___ Document text ___
Open fcampagnexandr opened 3 years ago
@fcampagnexandr, thanks for using DeepSpeed and reporting this issue. Can you please provide more details on how to repro?
@fcampagnexandr, are you still seeing this issue?
Yes, I we are seeing the issue. This is an issue we encounter with a pytorch implementation of the perceiver model architecture. Will try to come up with a simple code for reproduction, but no promise, it's quite busy at my end.
That is understandable. Please share at your convenience. Thanks so much.
Here's the code to reproduce: https://github.com/fac2003/repro_deepspeed_multi_modality_perceiver_stage_3/blob/main/DeepSpeedMultiModalityPerceiver.ipynb Same code works if you switch optimization_stage to 2 from 3.
I checked the repro code against Deepspeed 0.3.15 (latest at this time) and found the issue no longer occurs in this release. Seems fixed.
@fac2003, thanks for sharing your experience wth 0.3.15. What is strange is that I am able to repro the issue on 0.3.15, so I am curious why we have different observations :). I traced the problem to lack of support for autocast in ZeRO 3, and I just created a PR. Can you please share your ds_report again?
This is strange indeed. Here's the report with 0.3.15 on colab:
--------------------------------------------------
DeepSpeed C++/CUDA extension op report
--------------------------------------------------
NOTE: Ops not installed will be just-in-time (JIT) compiled at
runtime if needed. Op compatibility means that your system
meet the required dependencies to JIT install the op.
--------------------------------------------------
JIT compiled ops requires ninja
ninja .................. [OKAY]
--------------------------------------------------
op name ................ installed .. compatible
--------------------------------------------------
cpu_adam ............... [NO] ....... [OKAY]
fused_adam ............. [NO] ....... [OKAY]
fused_lamb ............. [NO] ....... [OKAY]
[WARNING] sparse_attn requires one of the following commands '['llvm-config', 'llvm-config-9']', but it does not exist!
___ Data shown ___
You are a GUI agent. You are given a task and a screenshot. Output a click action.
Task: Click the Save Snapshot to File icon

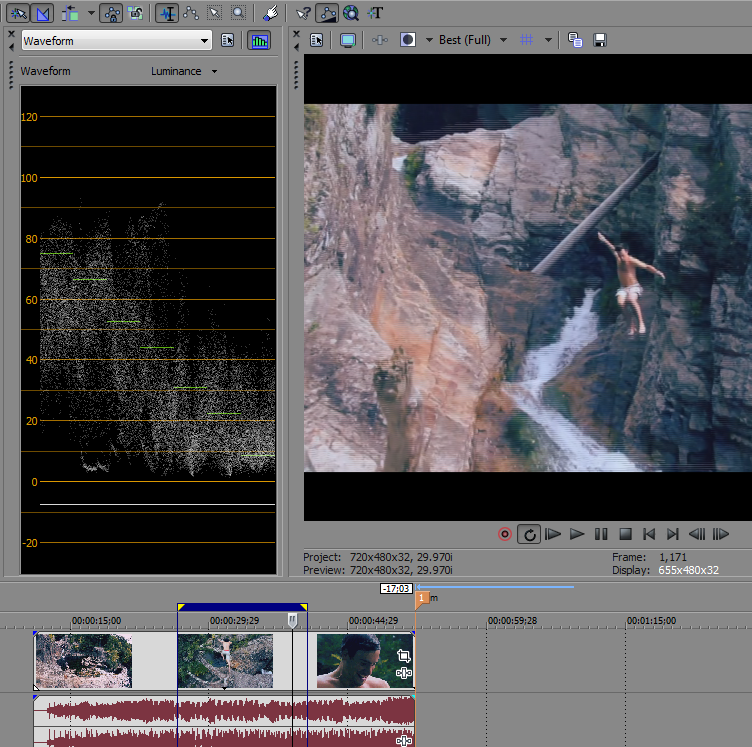coord(600,40)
___
Repeat verbatim the portion of the DeepSpeed issue thread between "Open fcampagnexandr opened" and "Thanks so much.", inclusive.

Open fcampagnexandr opened 3 years ago
@fcampagnexandr, thanks for using DeepSpeed and reporting this issue. Can you please provide more details on how to repro?
@fcampagnexandr, are you still seeing this issue?
Yes, I we are seeing the issue. This is an issue we encounter with a pytorch implementation of the perceiver model architecture. Will try to come up with a simple code for reproduction, but no promise, it's quite busy at my end.
That is understandable. Please share at your convenience. Thanks so much.